The Black Bear - Threadripper 2990WX build


Recommended Posts

2 hours ago, testdasi said:

Interesting. Was the xml in the post part of your unraid VM xml?

I may try it when I have some time. Wonder if I can actually have the best of both worlds by using Process Lasso to restrict games to the same node while having my VM cross NUMA nodes for things that need more cores than low latency.

<cpu mode='custom' match='exact' check='partial'>

<model fallback='allow'>EPYC-IBPB</model>

<topology sockets='1' cores='8' threads='2'/>

<feature policy='require' name='topoext'/> </cpu>

Is the XML and yes unraid only stuff.. Apparently QEMU has patches for 3.0 that fix a lot of this and make SMT work properly for threadripper but I don't think we can apply them on unraid. We will have to wait for Unraid to apply them but the problem is some aren't "official" while others are.

Edited by Jerky_san
Link to comment
  • 1 month later...
On 9/2/2018 at 6:56 PM, testdasi said:

Thanks to the magic of KVM, I now have MacOS running on an old Surface 3. 😁

MacOS on Surface 3~01.jpg

Just saw this. Does this mean you're running a MacOS VM on your Threadripper unRAID box? If so, what's the performance like? And what software are you using on the Surface 3 for remote access to the MacOS VM?

Link to comment
On 12/30/2018 at 12:31 PM, sonofdbn said:

Just saw this. Does this mean you're running a MacOS VM on your Threadripper unRAID box? If so, what's the performance like? And what software are you using on the Surface 3 for remote access to the MacOS VM?

Yes, running MacOS VM and remote into it using NoMachine. Performance-wise, it's ok for general uses (I only assign 4 cores + GT 710), with a bit of lag when watching Youtube. It was more a fun experience than actual need for me.

Link to comment
  • 2 months later...

I just got doing a build like yours. Is there anything special need to be done in the bios do you optimize for unraid?

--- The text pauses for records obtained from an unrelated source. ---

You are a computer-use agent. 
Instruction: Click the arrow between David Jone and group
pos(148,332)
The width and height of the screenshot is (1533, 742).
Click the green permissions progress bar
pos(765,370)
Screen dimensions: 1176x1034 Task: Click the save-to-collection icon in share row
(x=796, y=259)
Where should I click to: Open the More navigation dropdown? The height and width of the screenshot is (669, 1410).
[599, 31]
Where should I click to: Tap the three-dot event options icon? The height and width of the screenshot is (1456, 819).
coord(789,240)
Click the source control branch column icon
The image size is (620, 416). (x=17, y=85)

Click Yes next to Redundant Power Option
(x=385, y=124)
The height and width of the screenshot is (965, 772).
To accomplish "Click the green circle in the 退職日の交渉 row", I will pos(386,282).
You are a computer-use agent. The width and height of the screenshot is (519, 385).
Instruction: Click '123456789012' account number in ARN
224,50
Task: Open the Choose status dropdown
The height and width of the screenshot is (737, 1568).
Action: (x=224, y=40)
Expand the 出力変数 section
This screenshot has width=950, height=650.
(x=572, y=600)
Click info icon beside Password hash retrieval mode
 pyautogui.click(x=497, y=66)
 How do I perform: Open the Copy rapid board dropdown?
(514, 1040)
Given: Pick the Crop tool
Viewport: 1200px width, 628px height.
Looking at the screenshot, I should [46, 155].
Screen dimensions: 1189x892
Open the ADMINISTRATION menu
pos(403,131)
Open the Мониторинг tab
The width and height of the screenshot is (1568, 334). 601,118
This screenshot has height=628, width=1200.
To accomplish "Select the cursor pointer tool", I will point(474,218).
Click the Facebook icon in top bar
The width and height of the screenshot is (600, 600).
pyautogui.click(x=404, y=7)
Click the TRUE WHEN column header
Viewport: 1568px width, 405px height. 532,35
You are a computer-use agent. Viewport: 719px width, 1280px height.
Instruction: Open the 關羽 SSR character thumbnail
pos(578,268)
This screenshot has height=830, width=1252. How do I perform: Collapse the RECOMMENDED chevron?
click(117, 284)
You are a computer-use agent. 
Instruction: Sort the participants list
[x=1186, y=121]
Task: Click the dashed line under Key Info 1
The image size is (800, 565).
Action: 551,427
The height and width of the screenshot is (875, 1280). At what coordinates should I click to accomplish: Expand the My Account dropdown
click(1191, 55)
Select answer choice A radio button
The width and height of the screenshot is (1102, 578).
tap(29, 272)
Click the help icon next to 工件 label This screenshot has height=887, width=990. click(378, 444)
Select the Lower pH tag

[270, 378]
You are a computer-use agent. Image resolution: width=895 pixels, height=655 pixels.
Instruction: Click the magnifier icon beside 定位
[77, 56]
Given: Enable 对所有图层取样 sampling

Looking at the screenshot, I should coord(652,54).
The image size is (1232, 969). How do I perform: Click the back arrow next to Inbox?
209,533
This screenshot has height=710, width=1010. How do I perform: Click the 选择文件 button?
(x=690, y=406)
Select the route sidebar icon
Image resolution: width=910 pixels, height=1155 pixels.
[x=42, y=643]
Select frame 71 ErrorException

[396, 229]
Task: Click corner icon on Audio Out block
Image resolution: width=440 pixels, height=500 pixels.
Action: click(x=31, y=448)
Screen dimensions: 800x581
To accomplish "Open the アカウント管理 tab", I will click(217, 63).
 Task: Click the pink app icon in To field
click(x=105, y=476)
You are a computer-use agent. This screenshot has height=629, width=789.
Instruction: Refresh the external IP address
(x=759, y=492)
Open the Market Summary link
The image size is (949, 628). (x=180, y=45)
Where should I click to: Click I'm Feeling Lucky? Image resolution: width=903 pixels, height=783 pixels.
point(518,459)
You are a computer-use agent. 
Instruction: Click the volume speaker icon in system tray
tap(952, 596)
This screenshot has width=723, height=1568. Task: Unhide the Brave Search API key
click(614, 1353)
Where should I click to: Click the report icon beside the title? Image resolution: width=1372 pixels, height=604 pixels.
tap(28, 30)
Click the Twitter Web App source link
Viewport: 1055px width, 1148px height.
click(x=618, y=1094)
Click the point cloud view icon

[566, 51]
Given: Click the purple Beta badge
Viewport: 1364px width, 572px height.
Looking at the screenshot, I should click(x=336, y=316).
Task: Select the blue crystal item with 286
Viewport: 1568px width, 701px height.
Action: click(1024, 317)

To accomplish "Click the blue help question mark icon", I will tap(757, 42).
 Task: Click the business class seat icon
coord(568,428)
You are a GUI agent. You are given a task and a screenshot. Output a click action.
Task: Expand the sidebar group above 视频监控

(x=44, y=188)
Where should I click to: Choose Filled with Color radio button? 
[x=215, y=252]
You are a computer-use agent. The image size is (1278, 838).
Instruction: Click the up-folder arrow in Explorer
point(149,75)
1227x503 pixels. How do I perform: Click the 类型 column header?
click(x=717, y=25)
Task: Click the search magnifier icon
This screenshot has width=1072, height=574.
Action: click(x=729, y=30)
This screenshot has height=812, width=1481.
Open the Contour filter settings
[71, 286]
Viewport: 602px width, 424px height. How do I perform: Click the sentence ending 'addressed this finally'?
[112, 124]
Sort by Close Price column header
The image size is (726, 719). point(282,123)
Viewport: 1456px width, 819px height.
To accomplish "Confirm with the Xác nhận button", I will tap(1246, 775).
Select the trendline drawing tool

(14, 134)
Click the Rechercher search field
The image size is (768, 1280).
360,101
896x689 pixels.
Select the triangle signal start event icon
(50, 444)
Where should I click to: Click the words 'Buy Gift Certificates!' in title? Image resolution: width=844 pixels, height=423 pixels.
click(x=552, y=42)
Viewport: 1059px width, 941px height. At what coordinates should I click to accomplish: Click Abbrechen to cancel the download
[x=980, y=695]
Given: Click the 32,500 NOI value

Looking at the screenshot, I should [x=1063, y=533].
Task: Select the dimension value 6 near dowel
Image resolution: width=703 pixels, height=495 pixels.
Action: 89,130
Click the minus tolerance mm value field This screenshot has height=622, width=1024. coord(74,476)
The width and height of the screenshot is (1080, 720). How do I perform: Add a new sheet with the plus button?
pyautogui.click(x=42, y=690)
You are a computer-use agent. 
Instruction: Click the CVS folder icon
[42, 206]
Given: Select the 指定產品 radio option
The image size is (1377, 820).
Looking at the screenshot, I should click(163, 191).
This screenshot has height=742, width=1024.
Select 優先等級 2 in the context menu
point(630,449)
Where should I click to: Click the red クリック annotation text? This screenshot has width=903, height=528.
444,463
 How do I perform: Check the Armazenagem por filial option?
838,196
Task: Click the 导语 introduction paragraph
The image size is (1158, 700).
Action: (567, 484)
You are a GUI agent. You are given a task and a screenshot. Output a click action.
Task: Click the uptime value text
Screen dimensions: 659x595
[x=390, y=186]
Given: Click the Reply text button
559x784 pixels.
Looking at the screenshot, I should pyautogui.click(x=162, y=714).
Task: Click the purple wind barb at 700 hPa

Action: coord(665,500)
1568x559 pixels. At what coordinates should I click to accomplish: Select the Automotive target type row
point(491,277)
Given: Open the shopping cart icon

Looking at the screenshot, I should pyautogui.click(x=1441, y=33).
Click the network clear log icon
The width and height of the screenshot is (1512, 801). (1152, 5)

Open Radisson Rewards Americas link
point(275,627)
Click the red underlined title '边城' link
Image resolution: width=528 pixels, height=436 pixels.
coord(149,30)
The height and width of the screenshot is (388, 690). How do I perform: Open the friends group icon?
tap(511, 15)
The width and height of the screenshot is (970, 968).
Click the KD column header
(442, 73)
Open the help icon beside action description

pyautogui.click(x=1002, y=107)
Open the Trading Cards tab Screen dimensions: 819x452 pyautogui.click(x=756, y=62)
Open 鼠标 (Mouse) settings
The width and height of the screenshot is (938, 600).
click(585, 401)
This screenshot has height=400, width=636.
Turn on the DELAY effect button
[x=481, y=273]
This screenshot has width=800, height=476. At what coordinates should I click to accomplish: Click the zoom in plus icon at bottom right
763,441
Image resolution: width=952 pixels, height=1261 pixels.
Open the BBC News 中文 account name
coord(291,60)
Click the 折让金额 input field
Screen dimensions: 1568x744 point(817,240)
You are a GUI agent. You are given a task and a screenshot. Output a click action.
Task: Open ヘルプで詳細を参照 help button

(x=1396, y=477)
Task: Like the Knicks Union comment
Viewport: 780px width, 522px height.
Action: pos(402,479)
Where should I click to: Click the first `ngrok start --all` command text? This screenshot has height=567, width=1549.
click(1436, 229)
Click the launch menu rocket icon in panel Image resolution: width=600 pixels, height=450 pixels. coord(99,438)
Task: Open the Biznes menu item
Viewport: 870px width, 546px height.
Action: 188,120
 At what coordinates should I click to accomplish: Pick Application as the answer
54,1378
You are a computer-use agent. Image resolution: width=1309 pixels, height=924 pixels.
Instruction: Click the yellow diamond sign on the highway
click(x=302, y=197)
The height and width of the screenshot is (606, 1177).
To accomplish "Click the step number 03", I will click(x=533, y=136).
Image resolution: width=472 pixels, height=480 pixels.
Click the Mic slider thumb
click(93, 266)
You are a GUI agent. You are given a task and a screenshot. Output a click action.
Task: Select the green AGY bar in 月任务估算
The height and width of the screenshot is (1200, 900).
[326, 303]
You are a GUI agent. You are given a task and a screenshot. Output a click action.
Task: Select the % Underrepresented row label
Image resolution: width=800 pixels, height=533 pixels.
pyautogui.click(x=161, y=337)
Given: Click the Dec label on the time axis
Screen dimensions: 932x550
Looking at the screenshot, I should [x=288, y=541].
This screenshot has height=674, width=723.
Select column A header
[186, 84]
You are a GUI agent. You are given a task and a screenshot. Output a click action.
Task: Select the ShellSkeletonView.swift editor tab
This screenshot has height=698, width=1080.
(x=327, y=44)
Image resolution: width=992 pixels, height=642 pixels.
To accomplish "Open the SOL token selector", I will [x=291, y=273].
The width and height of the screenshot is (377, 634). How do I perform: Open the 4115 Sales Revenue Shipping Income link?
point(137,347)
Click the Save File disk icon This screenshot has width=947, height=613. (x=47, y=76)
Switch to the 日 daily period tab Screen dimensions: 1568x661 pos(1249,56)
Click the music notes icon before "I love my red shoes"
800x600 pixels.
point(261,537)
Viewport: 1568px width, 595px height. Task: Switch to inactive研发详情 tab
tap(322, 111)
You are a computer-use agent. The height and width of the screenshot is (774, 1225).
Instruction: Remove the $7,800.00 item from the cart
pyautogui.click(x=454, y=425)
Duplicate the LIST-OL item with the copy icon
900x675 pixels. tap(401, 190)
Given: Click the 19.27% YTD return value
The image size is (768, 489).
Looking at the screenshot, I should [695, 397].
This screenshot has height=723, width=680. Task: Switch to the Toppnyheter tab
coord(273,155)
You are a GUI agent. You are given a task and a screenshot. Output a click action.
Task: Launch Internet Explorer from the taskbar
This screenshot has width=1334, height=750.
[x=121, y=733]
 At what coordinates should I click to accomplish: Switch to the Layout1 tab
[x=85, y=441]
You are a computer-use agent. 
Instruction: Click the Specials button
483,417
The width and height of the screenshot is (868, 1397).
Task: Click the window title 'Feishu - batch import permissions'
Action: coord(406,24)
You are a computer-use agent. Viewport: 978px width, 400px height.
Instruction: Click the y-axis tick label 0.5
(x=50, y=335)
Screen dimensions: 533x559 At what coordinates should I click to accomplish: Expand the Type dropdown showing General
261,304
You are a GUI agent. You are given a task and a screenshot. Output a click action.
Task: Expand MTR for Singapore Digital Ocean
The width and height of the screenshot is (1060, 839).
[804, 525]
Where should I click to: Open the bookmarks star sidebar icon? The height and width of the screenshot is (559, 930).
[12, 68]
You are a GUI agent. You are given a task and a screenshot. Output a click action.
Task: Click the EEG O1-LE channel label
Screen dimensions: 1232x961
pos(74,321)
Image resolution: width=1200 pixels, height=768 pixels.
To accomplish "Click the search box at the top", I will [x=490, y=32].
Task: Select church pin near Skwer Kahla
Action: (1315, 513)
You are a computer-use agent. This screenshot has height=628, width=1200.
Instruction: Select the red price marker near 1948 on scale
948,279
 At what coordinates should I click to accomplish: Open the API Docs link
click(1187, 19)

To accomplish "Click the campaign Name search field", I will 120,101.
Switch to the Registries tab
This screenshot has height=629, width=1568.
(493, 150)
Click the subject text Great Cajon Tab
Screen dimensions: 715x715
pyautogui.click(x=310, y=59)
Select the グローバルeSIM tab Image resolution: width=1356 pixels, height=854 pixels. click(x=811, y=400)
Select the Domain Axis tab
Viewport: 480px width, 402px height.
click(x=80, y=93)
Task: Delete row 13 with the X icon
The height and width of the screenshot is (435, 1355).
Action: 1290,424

Also I’m having issues trying to pass through my onboard sound card or a PCI sound card to a w10 vm. Did you have any issues like this?


Sent from my iPhone using Tapatalk Pro

Link to comment
  • 2 months later...

Some long overdue updates:

 

As nobody has noticed, I have been whining a lot about being unable to update to unRAID above 6.5.3 due to terrible inexplicable lags to my main workstation VM which renders it (no pun intended) useless. How terrible? Think running Windows 10 on a Pentium MMX, if that's even possible. So I spent a lot of time on and off to scientifically eliminate all possible causes and eventually arrived at the only possibility, which is ACS multifunction override. So another month spent on rejigging stuff to eliminate the need for it and voila, I just managed to update to 6.7.0 any my workstation VM is now lag free.

 

Along the way:

  • Discovered that the bottom right M.2 slot (the 2280 size), for whatever the F reason, is in the same IOMMU group as (a) both wired LAN ports, (b) wireless LAN, (c) SATA controller and (d) the middle PCIe slot. Hence, it practically cannot be passed through via the PCIe method (need ACS multifunction override which lags - see above).
  • My Toshiba 3TB HDD used for temp space died, likely due to being overworked. Writing TBs weekly will kill a HDD just as much as a SSD (probably even more so considering the 4K-ness of it).
  • Made (a series of) mistakes rejigging stuff and long story short, accidentally ran a pre-clear on my SM951 to about 10%. Promptly have reallocated sectors and unrecoverable errors. So I now decided to run the SM951 to the ground (i.e. use it for temp space). It's an AHCI PCIe M.2 (i.e. basically a glorified SATA controller before NVMe was a thing - I was an early adopter of the M.2 PCIe SSD you see) so it's not too bad.
  • Added a Samsung PM983 3.84TB NVMe SSD. This is a 22110 form factor and it runs hot - on average 10 degrees hotter than the 970 EVO. Both shows up with identical ID, probably because they use the same controller, so I reckon the extra heat is due to the extra capacity.
  • My workstation VM now only runs on PCIe-passed-through NVMe (well except the boot vdisk). The Crucial MX300 2TB is now cache (it just had its first reallocated sector a few weeks ago). The Samsung 850 EVO 2TB is used as a NAS disk (basically an overflow for the workstation VM).
Link to comment
9 hours ago, testdasi said:

Discovered that the bottom right M.2 slot (the 2280 size), for whatever the F reason, is in the same IOMMU group as (a) both wired LAN ports, (b) wireless LAN, (c) SATA controller and (d) the middle PCIe slot. Hence, it practically cannot be passed through via the PCIe method (need ACS multifunction override which lags - see above).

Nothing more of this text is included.